Once in a while, I experience a problem replicating a new set, where the slon remote worker thread is terminated by a signal 11. I'm not much of a C programmer, so I haven't been able to patch this myself. I don't know how much of the following is relevant, but here is what I do know: It only occurs when debugging is set at 2 or higher. According to strace, the last thing the process does before receiving the sig 11 is output the log entry "syncing set %d with %d table(s) from provider %d\n" (with real data of course), which appears to be called from remote_worker.c at line 4232. The log entry is fully output before the thread is killed. In my case, it always happens on set id 100, which I use as a temporary set when adding new tables and sequences, and only on the first sync of the set after subscribing it to a new node. Reducing the debugging to 0 has so far gotten past the issue all 3 times it has happened, and later syncs at a higher debug level work fine. It's not reproducible except at the specific time it's happening (ie. I don't have a test case that can demonstrate it). I've looked at the logging code and can't see a buffer issue in it. I think probably it's just causing an interaction with the real problem elsewhere.

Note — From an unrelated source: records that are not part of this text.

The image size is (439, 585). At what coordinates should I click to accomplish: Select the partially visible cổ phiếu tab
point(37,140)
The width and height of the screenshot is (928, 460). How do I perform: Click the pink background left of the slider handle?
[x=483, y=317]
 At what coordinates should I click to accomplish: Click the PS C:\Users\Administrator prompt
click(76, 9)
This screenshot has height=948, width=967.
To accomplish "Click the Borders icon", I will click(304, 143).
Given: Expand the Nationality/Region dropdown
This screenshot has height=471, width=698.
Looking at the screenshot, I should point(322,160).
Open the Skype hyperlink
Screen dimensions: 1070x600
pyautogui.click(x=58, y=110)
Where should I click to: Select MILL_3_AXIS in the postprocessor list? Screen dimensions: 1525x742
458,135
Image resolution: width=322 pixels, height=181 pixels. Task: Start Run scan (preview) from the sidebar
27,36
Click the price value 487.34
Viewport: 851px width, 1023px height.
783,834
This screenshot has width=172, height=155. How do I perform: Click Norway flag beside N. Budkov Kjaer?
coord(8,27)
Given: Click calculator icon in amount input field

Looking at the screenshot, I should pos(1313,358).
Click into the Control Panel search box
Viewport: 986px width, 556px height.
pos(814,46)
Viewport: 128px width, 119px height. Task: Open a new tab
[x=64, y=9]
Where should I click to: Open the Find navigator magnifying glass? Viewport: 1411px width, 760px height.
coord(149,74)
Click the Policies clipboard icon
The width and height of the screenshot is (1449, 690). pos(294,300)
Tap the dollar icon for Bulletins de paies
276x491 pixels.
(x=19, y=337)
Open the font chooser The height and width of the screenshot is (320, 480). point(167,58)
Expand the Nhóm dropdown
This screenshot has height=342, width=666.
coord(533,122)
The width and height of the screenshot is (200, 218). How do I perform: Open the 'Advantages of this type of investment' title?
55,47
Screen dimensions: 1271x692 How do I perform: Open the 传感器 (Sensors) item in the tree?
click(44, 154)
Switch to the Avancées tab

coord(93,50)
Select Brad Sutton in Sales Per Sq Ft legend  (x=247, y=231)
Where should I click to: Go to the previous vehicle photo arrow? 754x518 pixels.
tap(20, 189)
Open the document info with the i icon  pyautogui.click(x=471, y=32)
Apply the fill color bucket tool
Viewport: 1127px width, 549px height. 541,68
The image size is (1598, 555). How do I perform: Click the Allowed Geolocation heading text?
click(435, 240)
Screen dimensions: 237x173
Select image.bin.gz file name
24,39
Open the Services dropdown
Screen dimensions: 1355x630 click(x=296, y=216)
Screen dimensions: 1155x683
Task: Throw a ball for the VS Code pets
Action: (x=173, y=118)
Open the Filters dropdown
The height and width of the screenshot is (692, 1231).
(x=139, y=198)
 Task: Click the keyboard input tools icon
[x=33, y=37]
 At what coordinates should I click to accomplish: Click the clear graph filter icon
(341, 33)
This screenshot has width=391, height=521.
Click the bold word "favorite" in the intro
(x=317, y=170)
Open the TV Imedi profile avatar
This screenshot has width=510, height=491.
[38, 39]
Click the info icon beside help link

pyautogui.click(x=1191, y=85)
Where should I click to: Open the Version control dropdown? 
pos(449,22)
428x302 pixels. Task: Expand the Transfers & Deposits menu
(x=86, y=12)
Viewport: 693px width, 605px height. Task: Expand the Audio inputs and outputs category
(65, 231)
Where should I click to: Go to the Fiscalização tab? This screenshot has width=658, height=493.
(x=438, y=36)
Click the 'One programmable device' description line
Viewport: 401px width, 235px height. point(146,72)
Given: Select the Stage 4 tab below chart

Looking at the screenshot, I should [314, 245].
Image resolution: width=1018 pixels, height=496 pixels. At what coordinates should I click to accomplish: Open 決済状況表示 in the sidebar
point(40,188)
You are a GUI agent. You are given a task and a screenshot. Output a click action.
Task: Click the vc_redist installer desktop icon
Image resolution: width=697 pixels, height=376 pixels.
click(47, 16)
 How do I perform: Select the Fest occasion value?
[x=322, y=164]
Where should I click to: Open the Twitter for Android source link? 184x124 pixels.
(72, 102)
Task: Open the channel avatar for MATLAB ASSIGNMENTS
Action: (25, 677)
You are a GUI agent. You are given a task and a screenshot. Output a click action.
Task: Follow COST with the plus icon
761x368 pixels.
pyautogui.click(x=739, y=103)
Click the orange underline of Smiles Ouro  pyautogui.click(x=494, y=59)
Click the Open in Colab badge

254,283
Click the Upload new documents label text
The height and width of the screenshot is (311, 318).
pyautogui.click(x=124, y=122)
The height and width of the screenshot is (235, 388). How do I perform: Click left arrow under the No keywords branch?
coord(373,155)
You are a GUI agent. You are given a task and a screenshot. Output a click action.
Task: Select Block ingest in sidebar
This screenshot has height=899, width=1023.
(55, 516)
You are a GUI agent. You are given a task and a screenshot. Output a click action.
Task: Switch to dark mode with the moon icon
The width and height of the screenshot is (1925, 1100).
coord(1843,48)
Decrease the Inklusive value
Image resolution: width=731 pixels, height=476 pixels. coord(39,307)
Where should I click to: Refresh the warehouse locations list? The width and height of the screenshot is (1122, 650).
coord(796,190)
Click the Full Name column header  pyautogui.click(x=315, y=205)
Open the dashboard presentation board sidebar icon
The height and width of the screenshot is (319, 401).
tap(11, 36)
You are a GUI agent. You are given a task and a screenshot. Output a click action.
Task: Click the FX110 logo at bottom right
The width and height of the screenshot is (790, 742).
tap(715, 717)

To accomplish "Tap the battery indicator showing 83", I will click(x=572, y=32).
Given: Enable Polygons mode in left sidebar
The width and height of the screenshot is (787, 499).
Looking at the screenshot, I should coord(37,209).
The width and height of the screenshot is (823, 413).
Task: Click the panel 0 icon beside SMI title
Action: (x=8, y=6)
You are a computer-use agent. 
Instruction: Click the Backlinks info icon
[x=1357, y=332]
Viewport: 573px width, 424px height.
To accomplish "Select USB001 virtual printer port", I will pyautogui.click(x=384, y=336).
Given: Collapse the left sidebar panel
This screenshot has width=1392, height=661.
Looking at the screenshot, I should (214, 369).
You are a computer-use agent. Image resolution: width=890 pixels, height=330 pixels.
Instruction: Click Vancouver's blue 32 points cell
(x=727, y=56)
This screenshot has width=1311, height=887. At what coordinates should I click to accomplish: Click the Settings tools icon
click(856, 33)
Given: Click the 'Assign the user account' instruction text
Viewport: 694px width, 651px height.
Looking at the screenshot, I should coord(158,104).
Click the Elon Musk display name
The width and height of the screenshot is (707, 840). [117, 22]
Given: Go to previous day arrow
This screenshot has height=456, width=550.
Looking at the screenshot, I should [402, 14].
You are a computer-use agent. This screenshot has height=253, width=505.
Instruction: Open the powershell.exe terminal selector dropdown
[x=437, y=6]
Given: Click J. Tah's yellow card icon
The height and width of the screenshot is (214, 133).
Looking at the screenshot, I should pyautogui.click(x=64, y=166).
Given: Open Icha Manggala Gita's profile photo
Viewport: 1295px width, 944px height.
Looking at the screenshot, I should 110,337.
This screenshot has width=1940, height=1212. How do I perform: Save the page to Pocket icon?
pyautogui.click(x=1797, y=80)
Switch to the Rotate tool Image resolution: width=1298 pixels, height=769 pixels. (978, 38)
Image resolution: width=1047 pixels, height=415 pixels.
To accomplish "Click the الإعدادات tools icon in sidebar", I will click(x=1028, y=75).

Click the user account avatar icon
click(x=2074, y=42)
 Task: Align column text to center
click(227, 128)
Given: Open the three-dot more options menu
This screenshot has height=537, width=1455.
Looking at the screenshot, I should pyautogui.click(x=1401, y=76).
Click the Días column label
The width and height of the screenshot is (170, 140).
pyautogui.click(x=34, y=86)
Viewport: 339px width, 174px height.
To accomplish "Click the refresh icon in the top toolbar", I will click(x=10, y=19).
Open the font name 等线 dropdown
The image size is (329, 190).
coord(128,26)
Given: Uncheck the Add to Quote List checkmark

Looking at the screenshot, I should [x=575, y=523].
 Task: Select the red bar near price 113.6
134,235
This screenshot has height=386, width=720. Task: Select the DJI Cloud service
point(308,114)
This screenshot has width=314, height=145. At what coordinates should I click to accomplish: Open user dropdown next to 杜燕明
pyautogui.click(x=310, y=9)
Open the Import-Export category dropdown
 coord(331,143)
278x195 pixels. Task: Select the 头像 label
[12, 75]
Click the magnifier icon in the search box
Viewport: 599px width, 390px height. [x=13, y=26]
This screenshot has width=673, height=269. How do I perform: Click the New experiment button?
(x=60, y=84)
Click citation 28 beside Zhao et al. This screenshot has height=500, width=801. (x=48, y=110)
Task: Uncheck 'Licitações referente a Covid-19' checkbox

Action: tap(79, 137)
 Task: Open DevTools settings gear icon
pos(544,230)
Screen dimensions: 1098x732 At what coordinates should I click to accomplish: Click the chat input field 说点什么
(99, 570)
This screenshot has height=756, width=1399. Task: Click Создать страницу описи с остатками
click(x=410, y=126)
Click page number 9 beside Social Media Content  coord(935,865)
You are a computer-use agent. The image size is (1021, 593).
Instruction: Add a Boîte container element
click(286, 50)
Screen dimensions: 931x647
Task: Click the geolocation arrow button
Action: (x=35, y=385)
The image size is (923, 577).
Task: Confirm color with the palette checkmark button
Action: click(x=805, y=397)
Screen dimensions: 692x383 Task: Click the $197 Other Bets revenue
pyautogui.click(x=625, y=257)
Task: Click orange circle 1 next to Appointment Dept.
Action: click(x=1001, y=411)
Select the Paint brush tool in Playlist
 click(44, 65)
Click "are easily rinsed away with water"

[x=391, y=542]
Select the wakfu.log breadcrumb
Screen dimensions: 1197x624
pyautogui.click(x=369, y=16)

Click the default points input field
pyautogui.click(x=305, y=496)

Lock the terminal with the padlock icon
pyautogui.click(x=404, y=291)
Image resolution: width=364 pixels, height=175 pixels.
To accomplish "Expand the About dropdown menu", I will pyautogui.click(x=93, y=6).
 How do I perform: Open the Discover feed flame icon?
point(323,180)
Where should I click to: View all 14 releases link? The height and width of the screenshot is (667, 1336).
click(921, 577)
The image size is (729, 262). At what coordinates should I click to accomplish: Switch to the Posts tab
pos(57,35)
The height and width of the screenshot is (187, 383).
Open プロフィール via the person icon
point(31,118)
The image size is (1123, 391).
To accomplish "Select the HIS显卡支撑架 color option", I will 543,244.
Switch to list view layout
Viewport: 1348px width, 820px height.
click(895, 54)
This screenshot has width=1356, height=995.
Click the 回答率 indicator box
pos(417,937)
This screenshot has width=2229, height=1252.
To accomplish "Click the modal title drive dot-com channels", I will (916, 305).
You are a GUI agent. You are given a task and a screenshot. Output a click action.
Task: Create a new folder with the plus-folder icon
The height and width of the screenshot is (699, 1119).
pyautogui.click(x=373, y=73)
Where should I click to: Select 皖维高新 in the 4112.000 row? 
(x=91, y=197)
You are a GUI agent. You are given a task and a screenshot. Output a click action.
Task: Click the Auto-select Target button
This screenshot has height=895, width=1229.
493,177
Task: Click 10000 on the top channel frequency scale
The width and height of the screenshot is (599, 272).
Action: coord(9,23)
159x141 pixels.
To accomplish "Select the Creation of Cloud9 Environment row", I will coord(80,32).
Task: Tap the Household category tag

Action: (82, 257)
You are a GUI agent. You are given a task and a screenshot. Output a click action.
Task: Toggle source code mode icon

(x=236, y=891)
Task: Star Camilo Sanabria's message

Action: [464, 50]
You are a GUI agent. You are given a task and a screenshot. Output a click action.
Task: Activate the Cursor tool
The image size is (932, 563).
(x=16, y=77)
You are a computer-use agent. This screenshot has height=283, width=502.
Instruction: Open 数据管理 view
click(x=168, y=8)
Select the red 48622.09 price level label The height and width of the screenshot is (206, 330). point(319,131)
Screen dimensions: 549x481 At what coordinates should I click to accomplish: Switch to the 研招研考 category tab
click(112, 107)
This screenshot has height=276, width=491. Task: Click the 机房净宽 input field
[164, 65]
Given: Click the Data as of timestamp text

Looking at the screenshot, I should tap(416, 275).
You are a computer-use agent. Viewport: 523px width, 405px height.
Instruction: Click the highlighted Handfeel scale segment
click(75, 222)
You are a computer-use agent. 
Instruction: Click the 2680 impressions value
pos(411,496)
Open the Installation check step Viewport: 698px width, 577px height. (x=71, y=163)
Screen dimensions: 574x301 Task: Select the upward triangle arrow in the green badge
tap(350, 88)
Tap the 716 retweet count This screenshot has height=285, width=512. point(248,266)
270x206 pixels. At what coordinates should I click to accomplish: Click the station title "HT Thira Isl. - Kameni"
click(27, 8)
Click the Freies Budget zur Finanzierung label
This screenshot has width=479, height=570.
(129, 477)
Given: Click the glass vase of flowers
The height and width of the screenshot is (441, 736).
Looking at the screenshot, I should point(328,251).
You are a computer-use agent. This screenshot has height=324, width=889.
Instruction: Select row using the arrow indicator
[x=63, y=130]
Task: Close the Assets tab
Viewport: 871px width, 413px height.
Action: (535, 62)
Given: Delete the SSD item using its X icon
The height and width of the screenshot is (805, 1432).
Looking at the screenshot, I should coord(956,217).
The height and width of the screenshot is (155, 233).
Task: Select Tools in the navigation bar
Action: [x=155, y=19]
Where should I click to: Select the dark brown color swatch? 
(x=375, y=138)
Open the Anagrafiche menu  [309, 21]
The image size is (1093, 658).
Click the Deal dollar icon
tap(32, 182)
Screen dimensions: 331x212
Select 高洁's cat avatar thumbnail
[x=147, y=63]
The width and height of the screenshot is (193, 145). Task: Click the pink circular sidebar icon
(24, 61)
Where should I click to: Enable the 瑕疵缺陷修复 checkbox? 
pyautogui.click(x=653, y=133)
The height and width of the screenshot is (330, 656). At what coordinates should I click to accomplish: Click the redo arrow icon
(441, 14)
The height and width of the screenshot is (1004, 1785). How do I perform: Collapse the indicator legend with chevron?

I've found one bug which would cause the symptoms you describe, although there may be others :). Present in 1.2.15 and 1.2.16, at least. The problem should manifest itself when an overly long line is printed to the log (so it doesn't happen when the log level is low). Here's the case that was causing my slon to segfault; it's in sync_event() in remote_worker.c: slon_log(SLON_DEBUG4, " ssy_action_list value: %s\n", ssy_action_list); ssy_action_list in this case was over 135000 characters. When this got into slon_log and that function found that its buffer was not big enough, it tried to resize the buffer and call vsnprintf() again, but /it reused the va_arg/, which is not allowed. Here is one possible approach to fixing the problem: --- old_misc.c 2009-09-15 13:57:29.000000000 -0600 +++ misc.c 2009-09-15 14:11:10.000000000 -0600 @@ -172,7 +172,10 @@ off = strlen(outbuf); - while (vsnprintf(&outbuf[off], outsize - off, fmt, ap) >= outsize - off) + va_list apcopy; + va_copy(apcopy, ap); + + while (vsnprintf(&outbuf[off], outsize - off, fmt, apcopy) >= outsize - off) { outsize *= 2; outbuf = realloc(outbuf, outsize); @@ -181,7 +184,12 @@ perror("slon_log: realloc()"); slon_retry(); } + va_end(apcopy); + va_copy(apcopy, ap); } + + va_end(apcopy); + #ifdef HAVE_SYSLOG if (Use_syslog >= 1) {
Created attachment 34 [details] The patch from the above comment Sorry, I'm such a Bugzilla noob. This attachment is probably better.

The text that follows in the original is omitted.